[[ Provided entries open ]]
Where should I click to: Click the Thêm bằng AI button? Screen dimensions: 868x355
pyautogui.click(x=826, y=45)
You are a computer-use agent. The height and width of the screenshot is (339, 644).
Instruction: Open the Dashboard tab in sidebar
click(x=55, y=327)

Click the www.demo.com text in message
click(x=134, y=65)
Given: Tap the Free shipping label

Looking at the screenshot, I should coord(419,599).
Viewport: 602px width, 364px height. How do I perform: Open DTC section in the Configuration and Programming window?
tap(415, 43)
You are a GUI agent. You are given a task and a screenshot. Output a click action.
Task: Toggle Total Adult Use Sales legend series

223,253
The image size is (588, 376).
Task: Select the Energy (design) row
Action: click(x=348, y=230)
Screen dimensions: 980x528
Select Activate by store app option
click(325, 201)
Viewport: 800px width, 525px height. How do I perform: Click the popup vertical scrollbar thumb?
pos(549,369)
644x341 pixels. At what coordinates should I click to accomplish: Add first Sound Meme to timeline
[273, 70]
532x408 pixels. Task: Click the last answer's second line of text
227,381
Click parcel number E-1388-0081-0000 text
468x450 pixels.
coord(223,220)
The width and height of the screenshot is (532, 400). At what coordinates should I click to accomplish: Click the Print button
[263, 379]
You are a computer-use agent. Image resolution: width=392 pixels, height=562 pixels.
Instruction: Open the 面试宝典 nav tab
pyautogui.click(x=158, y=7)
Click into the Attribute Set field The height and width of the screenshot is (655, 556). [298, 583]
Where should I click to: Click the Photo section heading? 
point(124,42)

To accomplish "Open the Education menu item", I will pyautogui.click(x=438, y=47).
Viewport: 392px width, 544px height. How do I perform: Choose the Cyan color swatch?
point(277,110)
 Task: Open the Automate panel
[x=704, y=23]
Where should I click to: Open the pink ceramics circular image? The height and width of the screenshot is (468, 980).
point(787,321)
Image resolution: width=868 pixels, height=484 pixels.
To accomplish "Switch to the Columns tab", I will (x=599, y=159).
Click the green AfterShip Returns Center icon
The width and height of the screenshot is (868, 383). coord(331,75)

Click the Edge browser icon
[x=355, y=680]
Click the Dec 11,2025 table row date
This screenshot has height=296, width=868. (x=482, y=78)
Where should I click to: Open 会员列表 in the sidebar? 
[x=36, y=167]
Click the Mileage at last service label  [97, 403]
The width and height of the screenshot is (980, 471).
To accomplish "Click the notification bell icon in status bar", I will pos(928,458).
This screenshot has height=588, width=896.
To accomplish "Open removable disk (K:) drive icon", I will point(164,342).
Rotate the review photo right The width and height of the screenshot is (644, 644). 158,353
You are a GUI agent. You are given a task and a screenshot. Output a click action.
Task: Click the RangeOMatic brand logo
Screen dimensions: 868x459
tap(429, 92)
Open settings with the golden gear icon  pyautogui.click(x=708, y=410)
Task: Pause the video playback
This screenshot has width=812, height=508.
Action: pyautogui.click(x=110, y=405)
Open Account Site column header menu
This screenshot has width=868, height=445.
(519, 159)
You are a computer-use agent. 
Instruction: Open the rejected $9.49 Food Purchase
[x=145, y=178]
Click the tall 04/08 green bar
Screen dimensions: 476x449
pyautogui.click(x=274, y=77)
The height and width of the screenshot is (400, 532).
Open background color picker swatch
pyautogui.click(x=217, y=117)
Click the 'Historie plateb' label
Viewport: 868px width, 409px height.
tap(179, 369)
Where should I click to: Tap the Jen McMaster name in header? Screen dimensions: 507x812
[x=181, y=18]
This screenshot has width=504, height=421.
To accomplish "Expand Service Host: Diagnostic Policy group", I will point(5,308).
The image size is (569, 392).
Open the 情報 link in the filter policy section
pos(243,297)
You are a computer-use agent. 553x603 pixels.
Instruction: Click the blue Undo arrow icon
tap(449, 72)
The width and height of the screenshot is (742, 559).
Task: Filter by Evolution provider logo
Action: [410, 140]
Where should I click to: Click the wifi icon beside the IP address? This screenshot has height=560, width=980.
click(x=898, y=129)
[[ Provided entries closed ]]
Each line, from the one that holds "This screenshot has width=504, height=421." through the last line of the entries, must be repeated exactly. Leave out everything else.

» **Output of the exercise**:
This screenshot has width=504, height=421.
To accomplish "Expand Service Host: Diagnostic Policy group", I will point(5,308).
The image size is (569, 392).
Open the 情報 link in the filter policy section
pos(243,297)
You are a computer-use agent. 553x603 pixels.
Instruction: Click the blue Undo arrow icon
tap(449, 72)
The width and height of the screenshot is (742, 559).
Task: Filter by Evolution provider logo
Action: [410, 140]
Where should I click to: Click the wifi icon beside the IP address? This screenshot has height=560, width=980.
click(x=898, y=129)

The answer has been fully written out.